- SELECTED PASSAGE
—————

Accolades poured in but contracts remained elusive. However, the French snub could be overlooked when, three years later, Krupp guns helped Germany bombard France in the Franco-Prussian War like the Death Star did Alderaan.
Later, at the Centennial International Exhibition of 1876 in Philadelphia, Krupp displayed a 14-inch, 57-ton gun with projectiles ranging from 902 to 1,122 pounds that had to be raised to the gun by crane. Though a German exhibit without war-making materials would be the same as Italy without spaghetti, even Germany’s own self-appraisal was as scathing as Victor Hugo’s. The report of the German Commissioner General, Franz Reuleaux, left the exhibit with third-degree burns: “In arts and crafts Germany has nothing to show but propaganda and patriotic motifs. It seems seven eighths of the space is occupied by Krupp’s giant guns, the ‘killing machines’ that stand like a menace among the peaceful works of the other nations.”
Perhaps that’s why its stand at the Brussels International Exposition (Exposition Internationale de Bruxelles) of 1897 exhibited models of Krupp-provided schools, homes, hospitals, and playgrounds, likely neglecting to mention the required loyalty oaths it demanded of employees and the permission required for workers who wanted to relieve themselves while on the job.
Krupp wasn’t alone in perceiving the value of exhibitions to market its wares. Smith & Wesson Corp. appeared at the 1867 expo as well, securing contracts with the Japanese, Chinese, and Russian governments—the last alone for 200,000 revolvers. The company’s nine Tiffany-commissioned revolvers created for the 1893 expo elevated armaments into artworks that were beautiful enough to preserve in amber.
In the proto-fair, the 1851 Great Exhibition of the Works of Industry of All Nations, the Colt brand exhibited 500 machine-manufactured guns. Set in a corkscrew configuration inside a glass case, the exhibit drew the repeated attention of the Duke of Wellington, where he touted the guns—assisted by the free brandy Colt served attendees.
The Winchester, Marlin, Remington, and Colt brands all exhibited at the inaugural 1895 Sportsmen’s Exposition in New York, with Winchester using the equivalent of the era’s Oculus Rift: Attendees could gaze inside the cutting-edge Mutoscope, a peep-show-like device that operated much as a flip book does, and watch in awe as Rolla O. Heikes, who at one point held more trapshooting records than any other shooter alive, blasts away at airborne targets.
At the time of the Chicago expo, company head Friedrich Alfred Krupp enjoyed an annual net income of $10 million, part of an estimated personal fortune exceeding $125 million. By the dawn of the twentieth century, his company was the largest in Europe, furnishing arms for Germany in both world wars, using—despite its social-benefactor ambitions—up to 100,000 slave laborers in World War II, who produced tanks, shells, and artillery for their malefactors.
Eleven directors of the company were found guilty at the Nuremberg trials, with Alfred’s son, Alfried, sentenced to a dozen years in prison along with “forfeiture of all [his] property.” After he was released through an amnesty two years later (with some of his money boomeranging back to him), Krupp renounced arms manufacturing, a better-late-than-never convert to the value of turning swords into plowshares.

—————

- INFORMATION GIVEN
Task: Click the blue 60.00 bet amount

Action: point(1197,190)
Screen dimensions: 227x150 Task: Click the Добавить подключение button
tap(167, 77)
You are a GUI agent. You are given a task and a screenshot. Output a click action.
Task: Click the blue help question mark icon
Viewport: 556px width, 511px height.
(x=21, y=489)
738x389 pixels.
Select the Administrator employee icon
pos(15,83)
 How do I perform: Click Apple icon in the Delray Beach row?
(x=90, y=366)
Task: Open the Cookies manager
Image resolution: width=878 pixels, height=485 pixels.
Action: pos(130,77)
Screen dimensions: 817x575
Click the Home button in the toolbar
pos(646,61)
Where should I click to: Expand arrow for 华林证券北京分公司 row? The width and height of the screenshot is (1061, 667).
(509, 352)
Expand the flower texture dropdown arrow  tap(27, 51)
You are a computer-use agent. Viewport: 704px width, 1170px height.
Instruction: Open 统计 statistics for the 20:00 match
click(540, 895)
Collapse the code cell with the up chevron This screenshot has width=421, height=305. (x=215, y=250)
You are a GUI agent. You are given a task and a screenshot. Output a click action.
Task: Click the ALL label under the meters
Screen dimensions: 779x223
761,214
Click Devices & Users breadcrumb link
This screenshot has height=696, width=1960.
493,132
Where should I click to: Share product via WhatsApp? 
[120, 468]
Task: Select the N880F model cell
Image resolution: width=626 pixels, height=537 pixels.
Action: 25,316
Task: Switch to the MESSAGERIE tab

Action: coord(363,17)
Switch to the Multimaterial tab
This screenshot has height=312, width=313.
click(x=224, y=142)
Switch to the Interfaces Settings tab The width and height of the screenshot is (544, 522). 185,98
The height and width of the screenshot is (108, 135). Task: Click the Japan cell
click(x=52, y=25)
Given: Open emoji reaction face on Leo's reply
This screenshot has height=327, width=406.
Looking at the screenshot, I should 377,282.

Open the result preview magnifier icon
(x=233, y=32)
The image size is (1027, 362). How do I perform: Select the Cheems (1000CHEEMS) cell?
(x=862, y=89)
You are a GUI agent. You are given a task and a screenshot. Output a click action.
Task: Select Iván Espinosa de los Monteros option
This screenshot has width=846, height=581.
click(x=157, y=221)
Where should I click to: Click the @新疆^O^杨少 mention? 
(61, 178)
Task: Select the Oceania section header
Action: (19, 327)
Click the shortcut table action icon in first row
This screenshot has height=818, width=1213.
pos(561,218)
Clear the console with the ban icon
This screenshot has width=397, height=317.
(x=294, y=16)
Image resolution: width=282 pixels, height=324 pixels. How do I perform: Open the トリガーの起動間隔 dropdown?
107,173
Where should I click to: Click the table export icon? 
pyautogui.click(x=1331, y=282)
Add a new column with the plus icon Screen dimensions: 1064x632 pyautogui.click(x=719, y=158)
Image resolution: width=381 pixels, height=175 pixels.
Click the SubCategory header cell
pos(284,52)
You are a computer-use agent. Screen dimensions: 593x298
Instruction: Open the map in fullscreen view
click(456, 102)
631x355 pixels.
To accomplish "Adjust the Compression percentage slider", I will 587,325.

—————

- WHAT TO WORK ON
#1 In the passage about arms makers at exhibitions, how many machine-made guns did Colt show at the 1851 Great Exhibition?
#2 Reproduce the passage about arms makers at exhibitions from "Perhaps that’s why" up to and including "on the job.".

- SOLUTION SET
#1 500 guns.

#2
Perhaps that’s why its stand at the Brussels International Exposition (Exposition Internationale de Bruxelles) of 1897 exhibited models of Krupp-provided schools, homes, hospitals, and playgrounds, likely neglecting to mention the required loyalty oaths it demanded of employees and the permission required for workers who wanted to relieve themselves while on the job.